Start of Block

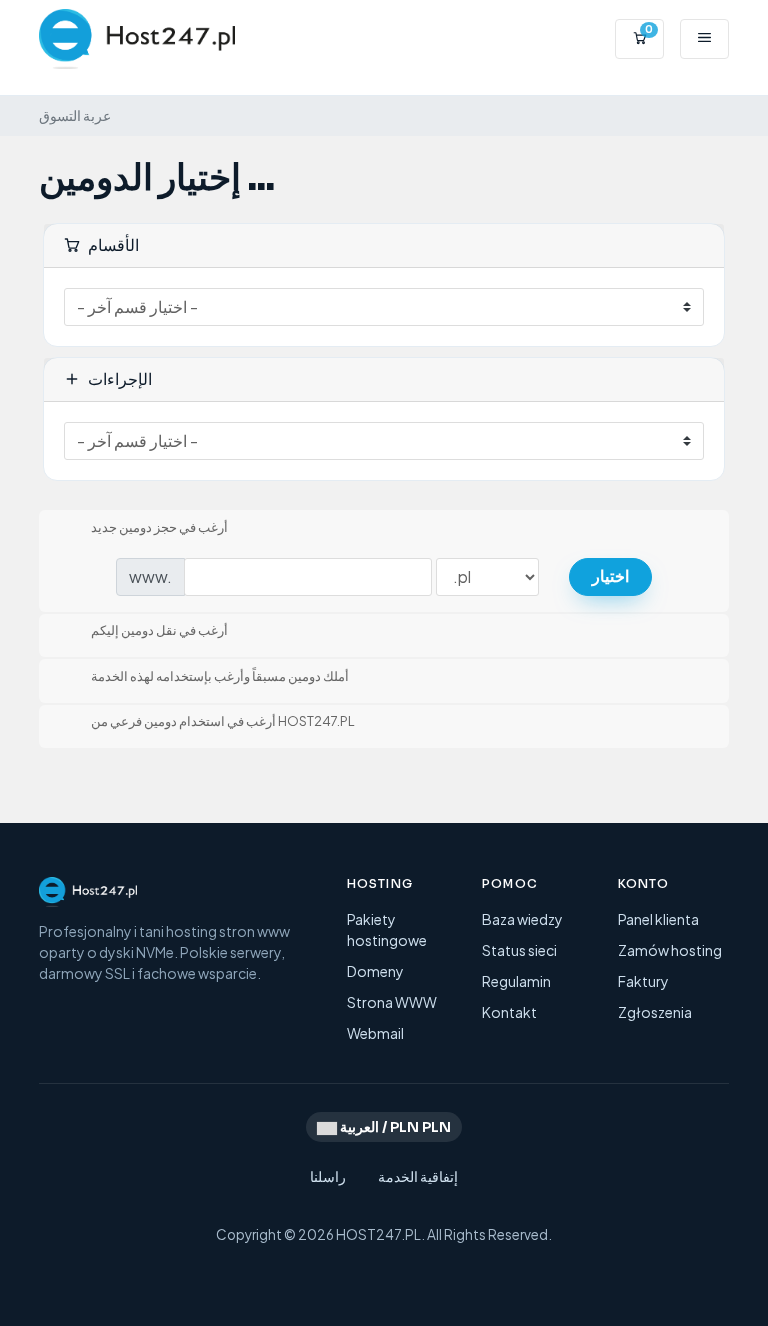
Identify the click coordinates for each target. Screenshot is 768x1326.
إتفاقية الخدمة (418, 1176)
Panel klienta (658, 919)
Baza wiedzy (522, 919)
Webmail (375, 1033)
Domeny (375, 971)
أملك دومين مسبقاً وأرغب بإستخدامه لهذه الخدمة (220, 676)
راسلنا (328, 1176)
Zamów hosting (670, 950)
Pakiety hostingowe (387, 929)
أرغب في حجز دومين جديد (159, 527)
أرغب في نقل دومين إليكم (159, 631)
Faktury (643, 981)
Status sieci (519, 950)
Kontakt (509, 1012)
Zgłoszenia (655, 1012)
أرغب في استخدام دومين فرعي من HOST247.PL (223, 722)
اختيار (610, 576)
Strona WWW (392, 1002)
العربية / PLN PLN (394, 1127)
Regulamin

End of Block

Within the listing above, extract exactly the lines from the line with "Zamów hosting (670, 950)" to the line with "Zgłoszenia (655, 1012)", the two named lines included, and no others.

Zamów hosting (670, 950)
Pakiety hostingowe (387, 929)
أرغب في حجز دومين جديد (159, 527)
أرغب في نقل دومين إليكم (159, 631)
Faktury (643, 981)
Status sieci (519, 950)
Kontakt (509, 1012)
Zgłoszenia (655, 1012)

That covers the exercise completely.